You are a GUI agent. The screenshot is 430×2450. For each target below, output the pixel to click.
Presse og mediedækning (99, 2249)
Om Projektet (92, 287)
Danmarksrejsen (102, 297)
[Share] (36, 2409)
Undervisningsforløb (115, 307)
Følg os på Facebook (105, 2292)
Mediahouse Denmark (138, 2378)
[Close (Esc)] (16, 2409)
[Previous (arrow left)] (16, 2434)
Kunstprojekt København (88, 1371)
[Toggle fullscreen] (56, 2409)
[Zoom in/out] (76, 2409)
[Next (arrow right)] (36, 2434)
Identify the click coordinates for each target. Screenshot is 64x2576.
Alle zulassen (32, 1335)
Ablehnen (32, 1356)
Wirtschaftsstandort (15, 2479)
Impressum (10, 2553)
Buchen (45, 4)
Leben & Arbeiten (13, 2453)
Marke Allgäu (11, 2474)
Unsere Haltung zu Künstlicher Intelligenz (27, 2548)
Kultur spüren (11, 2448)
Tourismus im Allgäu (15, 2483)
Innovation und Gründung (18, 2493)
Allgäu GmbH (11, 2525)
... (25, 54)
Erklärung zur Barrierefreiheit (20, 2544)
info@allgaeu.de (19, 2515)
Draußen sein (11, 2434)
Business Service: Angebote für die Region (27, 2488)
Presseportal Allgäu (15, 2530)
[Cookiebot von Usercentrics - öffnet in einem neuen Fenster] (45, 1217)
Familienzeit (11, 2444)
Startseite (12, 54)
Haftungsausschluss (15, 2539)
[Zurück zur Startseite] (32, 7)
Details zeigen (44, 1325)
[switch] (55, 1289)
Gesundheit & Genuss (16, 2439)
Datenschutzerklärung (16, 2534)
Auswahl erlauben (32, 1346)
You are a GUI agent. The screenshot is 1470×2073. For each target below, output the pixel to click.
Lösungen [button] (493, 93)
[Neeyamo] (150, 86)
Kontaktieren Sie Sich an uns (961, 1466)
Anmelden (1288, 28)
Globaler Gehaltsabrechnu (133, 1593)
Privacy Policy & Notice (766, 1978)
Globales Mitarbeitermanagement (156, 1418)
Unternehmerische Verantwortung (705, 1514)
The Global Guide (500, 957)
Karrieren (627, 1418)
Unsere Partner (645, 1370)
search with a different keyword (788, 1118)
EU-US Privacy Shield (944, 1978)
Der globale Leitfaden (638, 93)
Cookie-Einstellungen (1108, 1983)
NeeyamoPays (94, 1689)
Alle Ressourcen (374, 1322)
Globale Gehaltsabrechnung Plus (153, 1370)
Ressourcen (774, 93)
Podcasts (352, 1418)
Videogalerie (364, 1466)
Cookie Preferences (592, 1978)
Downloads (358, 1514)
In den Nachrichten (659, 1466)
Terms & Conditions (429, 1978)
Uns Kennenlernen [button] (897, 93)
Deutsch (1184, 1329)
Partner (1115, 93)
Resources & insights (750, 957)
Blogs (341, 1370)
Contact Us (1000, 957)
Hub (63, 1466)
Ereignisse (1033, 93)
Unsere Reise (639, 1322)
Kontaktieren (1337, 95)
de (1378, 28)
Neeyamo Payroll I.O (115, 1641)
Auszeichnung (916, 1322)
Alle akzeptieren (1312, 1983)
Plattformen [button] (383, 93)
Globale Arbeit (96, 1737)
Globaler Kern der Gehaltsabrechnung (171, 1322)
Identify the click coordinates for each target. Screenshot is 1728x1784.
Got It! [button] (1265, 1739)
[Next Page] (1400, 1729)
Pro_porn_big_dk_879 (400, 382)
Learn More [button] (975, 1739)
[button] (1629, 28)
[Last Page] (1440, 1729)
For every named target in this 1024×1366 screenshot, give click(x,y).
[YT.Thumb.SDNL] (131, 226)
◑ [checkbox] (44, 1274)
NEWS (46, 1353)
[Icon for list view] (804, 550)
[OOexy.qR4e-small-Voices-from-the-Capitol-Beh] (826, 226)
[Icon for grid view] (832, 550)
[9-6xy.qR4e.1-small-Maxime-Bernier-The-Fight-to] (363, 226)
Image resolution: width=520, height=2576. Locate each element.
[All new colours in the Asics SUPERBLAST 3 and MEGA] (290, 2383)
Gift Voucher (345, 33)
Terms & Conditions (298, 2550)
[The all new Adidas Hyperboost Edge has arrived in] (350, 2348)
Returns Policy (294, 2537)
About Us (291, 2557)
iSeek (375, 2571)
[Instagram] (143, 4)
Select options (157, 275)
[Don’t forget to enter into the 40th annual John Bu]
────────────────
▶ Aim of the task
Return, line for line and unchanged, the data from its first line through the line containing "Mediahouse Denmark (138, 2378)".

▶ Response below
You are a GUI agent. The screenshot is 430×2450. For each target below, output the pixel to click.
Presse og mediedækning (99, 2249)
Om Projektet (92, 287)
Danmarksrejsen (102, 297)
[Share] (36, 2409)
Undervisningsforløb (115, 307)
Følg os på Facebook (105, 2292)
Mediahouse Denmark (138, 2378)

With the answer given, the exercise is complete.